La presencia del arte, esencial en la filosofía y desarrollo de La Mar de Músicas, ha traído a Cartagena, a lo largo de sus 25 años de recorrido, muchos de los grandes nombres internacionales que componen una parte importante de la historia del arte contemporáneo. Sobre esa idea se compone El poder de las imágenes, una exposición que lleva a cabo una revisión del festival a través de algunos de los artistas icónicos que han pasado por la ciudad; en total 18 artistas, de 12 países. La muestra podrá verse en el Palacio Molina hasta el 30 de septiembre.

"El poder de las imágenes es una exposición en la que las obras están presentes en su condición material y simbólica tanto como propiamente artística. Para ello, se han seleccionado piezas de referencia de muchos de los grandes artistas vivos, piezas muy reconocibles en distintos lenguajes que comparten una naturaleza icónica: son imágenes poderosas tanto por su contenido como por la firma de su autor", declaran fuentes del festival.

Piezas de led, fotografías intervenidas, serigrafías, dibujos, esculturas, cajas de luz y otros objetos alejados de la espera tradicional del arte esperan al público en esta muestra, que toma su título y esencia de un libro fundamental en la construcción de la iconografía contemporánea: El poder de las imágenes de David Freedberg, quien definió una nueva interpretación de las cualidades místicas, esotéricas y simbólicas de las obras de arte, añaden desde la organización.

Los artistas participantes en la muestra son Erwin Wurm (Austria), Jenny Holzer (EEUU), Alfredo Jaar (Chile), Sophie Calle (Francia), Thomas Ruff (Alemania), Félix González Torres (EEUU-Cuba), Isidoro Valcárcel Medina (España), Gilbert & George (Reino Unido), Alberto García Alix (España), Per Barclay (Noruega), Nobuyoshi Araky (Japón), Antoni Muntadas (España), Luis Gordillo (España), Danielle Buetti (Suiza) y Takashi Murakami (Japón), pero de entre todos ellos cobra especial protagonismo el artista Pedro Cabrita Reis, ya que la exposición lo contextualiza generacionalmente como uno de los grandes maestros portugueses contemporáneos.

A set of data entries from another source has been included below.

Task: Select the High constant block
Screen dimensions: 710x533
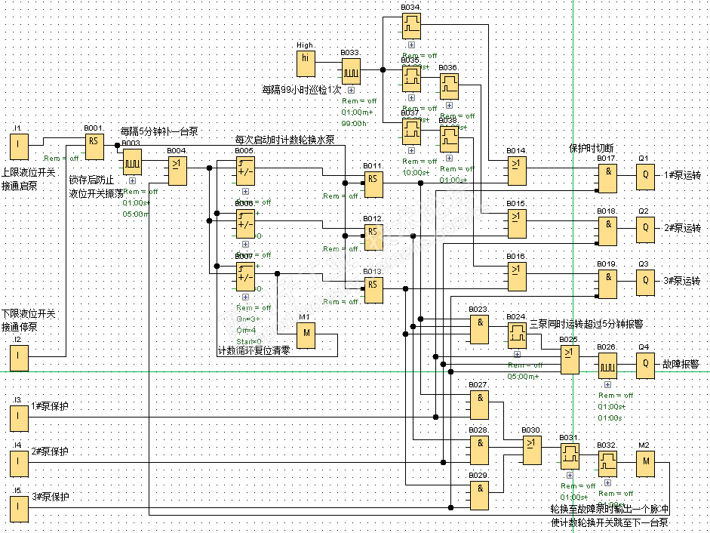Action: (x=306, y=63)
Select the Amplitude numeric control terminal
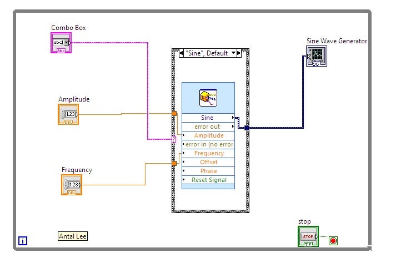 (x=68, y=114)
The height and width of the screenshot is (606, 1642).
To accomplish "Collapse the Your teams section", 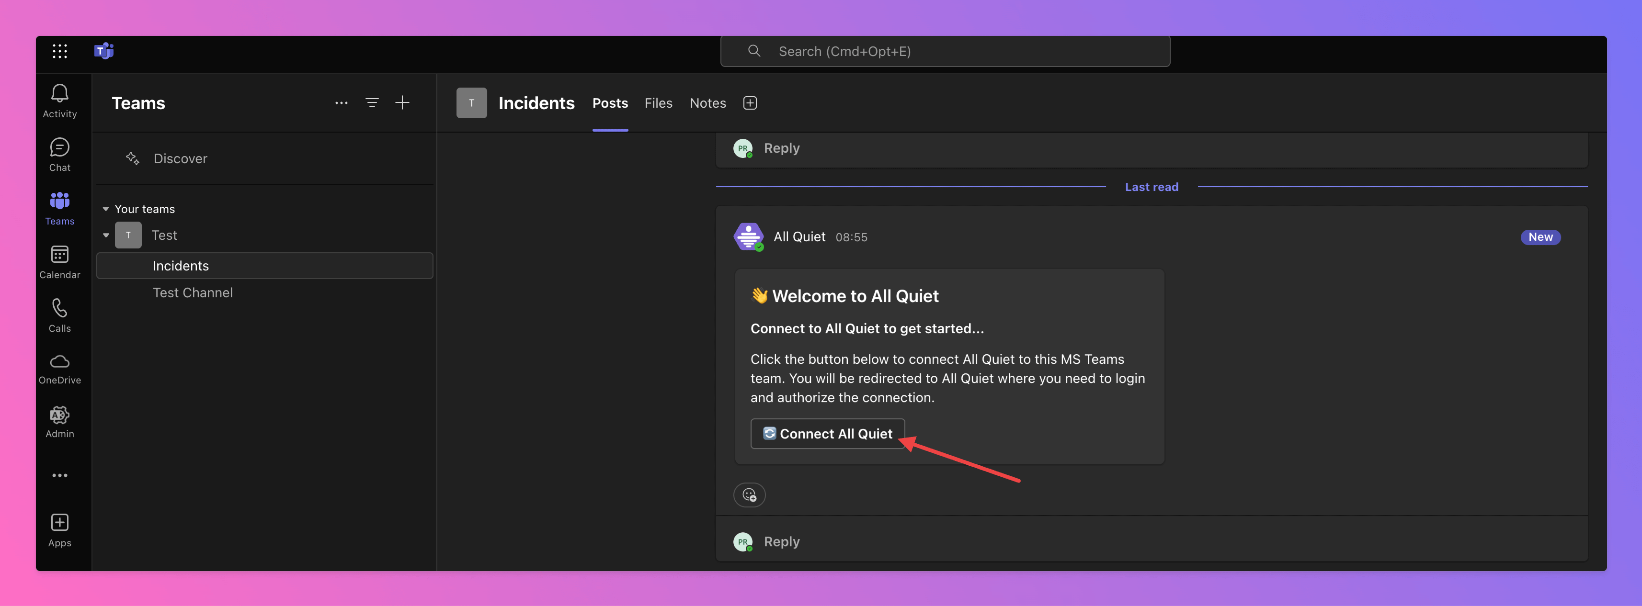I will [106, 209].
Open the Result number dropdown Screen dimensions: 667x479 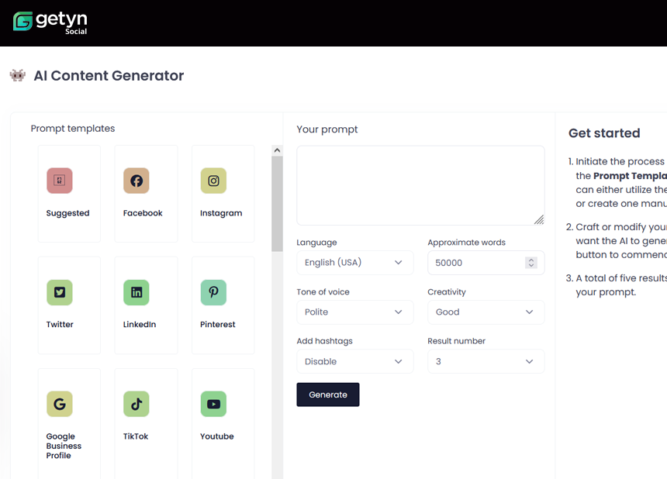pyautogui.click(x=486, y=361)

La producción de Pedro Cabrita Reis es conocida porque en ella se entremezclan la pintura, la escultura, las construcciones arquitectónicas, las instalaciones y la fotografía. La brillante aparición de este artista portugués en la escena internacional a raíz de su participación en la Documenta de Kassel de 1992 se consolidó en las bienales de Sao Paulo de 1994 y de 1998, junto con las de Venecia de 1997 y de 2003. Tras la apariencia de una obra de carácter minimalista, influida por los minimalistas estadounidenses Donald Judd, Dan Flavin o Carl Andre, en la obra de Pedro Cabrita Reis planea siempre una visión cotidiana del mundo, la contemplación de la naturaleza y del paisaje, así como el tacto y la percepción de los objetos, la sensación del vacío y el rastro humano. En una primera mirada a las obras que se pueden ver en la exposición (una escultura y dos dibujos), afloran todos estos elementos, directa o indirectamente y la mano del artesano que huye de la perfección técnica del minimal tradicional.

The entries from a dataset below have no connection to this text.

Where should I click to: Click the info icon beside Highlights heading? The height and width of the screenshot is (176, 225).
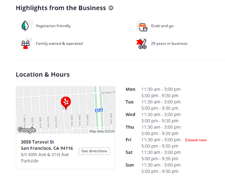tap(111, 8)
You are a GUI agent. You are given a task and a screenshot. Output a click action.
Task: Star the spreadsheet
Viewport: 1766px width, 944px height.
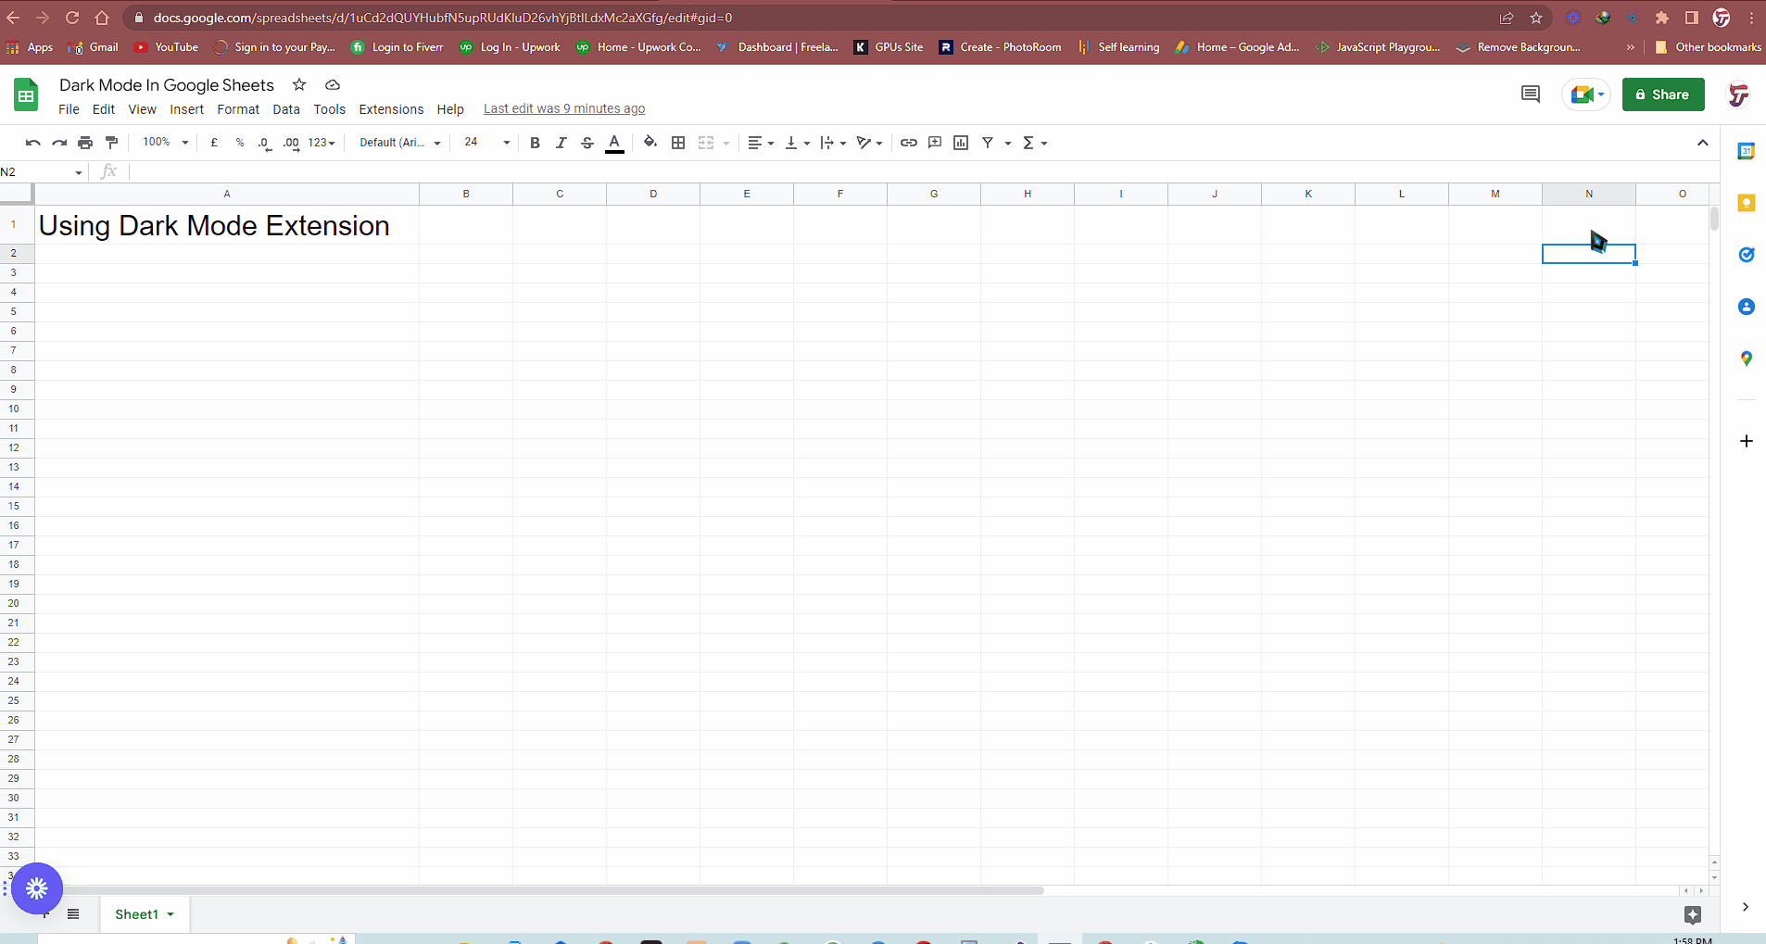[x=298, y=84]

Además, de las piezas que se muestran destaca también una serigrafía de Luis Gordillo que fue atacada en 2016 por un espectador, golpeándola con una escultura mientras estaba expuesta. Una vez producida la rotura se planteó la restauración pero su propietario decidió no hacerlo y dejarla en este estado al considerar que así su creación tendría un doble sentido. Este no es un hecho frecuente, ya que la idea de conservación del objeto artístico choca con este planteamiento ni es habitual que un coleccionista esté dispuesto a mantener una obra dañada y, por consiguiente, devaluada económicamente.

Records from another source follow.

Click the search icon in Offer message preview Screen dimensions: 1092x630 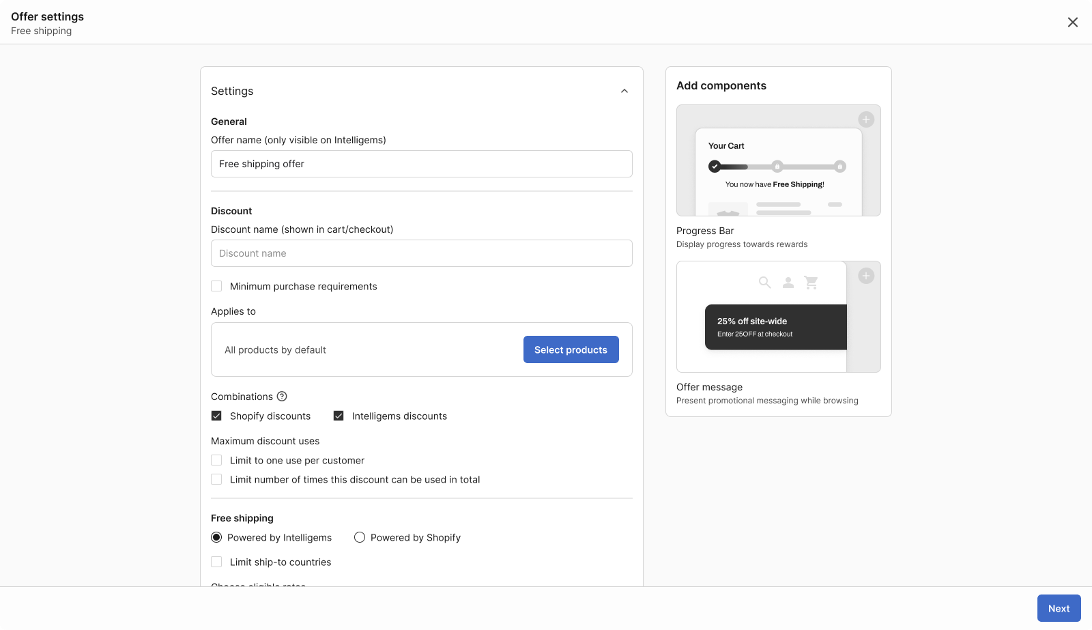[765, 283]
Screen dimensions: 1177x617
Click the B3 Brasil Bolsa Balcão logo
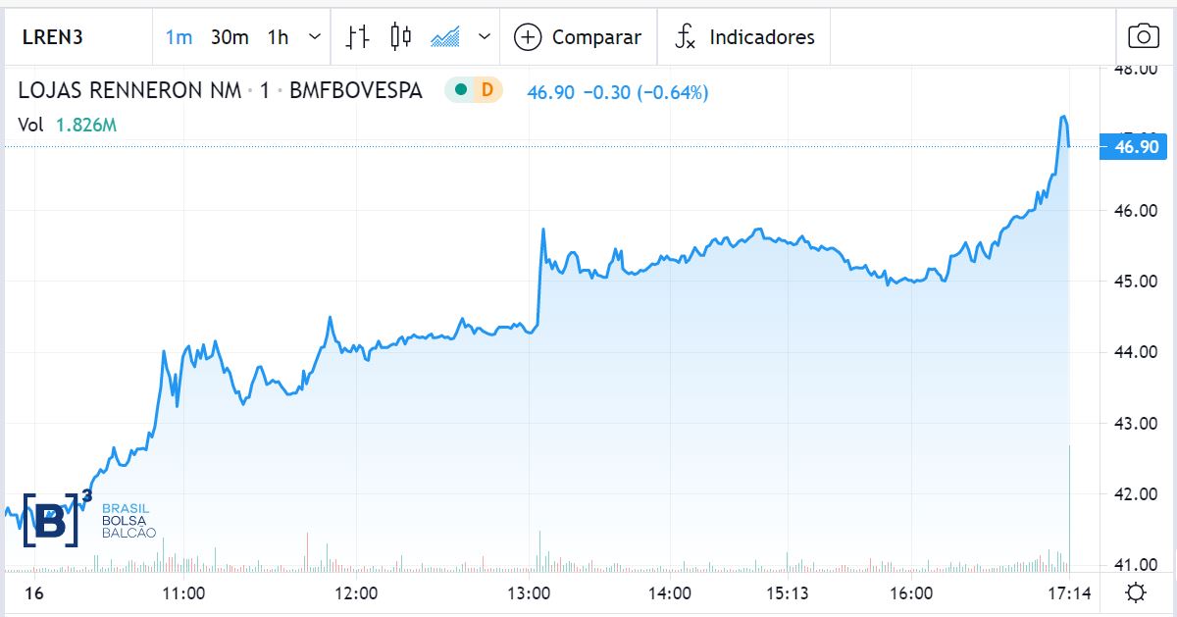point(88,518)
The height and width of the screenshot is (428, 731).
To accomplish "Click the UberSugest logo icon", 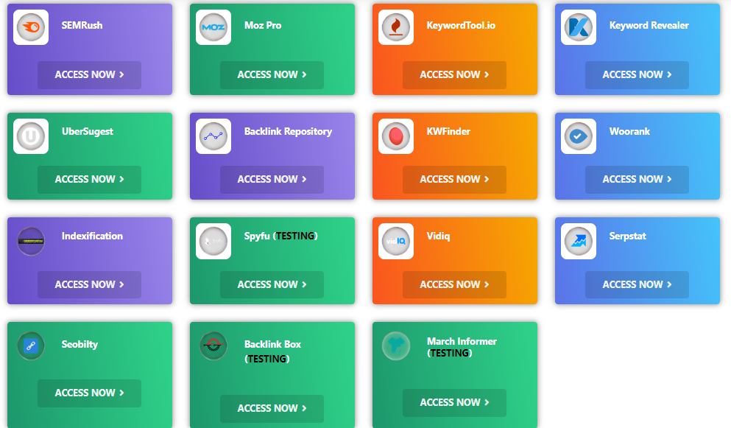I will coord(31,136).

Otra de las piezas que llamará la atención del espectador es la de Takeshi Murakami, que presenta una obra con un aspecto más mundano y comercial. Murakami diseña objetos que pasan a las tiendas de los museos y que vende a precios astronómicos. Imi Knoebel financia campañas solidarias produciendo la edición anual de un broche, Fernando Sánchez Castillo convierte un separador de páginas en un juguete o un fotograma de 2001, una odisea en el espacio en objetos de culto cercanos a las ediciones de arte. Estos objetos incluso se numeran y firman. La reflexión sobre la esencia de estos productos industriales se presenta tan reveladora como la del objeto artístico per se y abre caminos poco transitados para la historia del arte.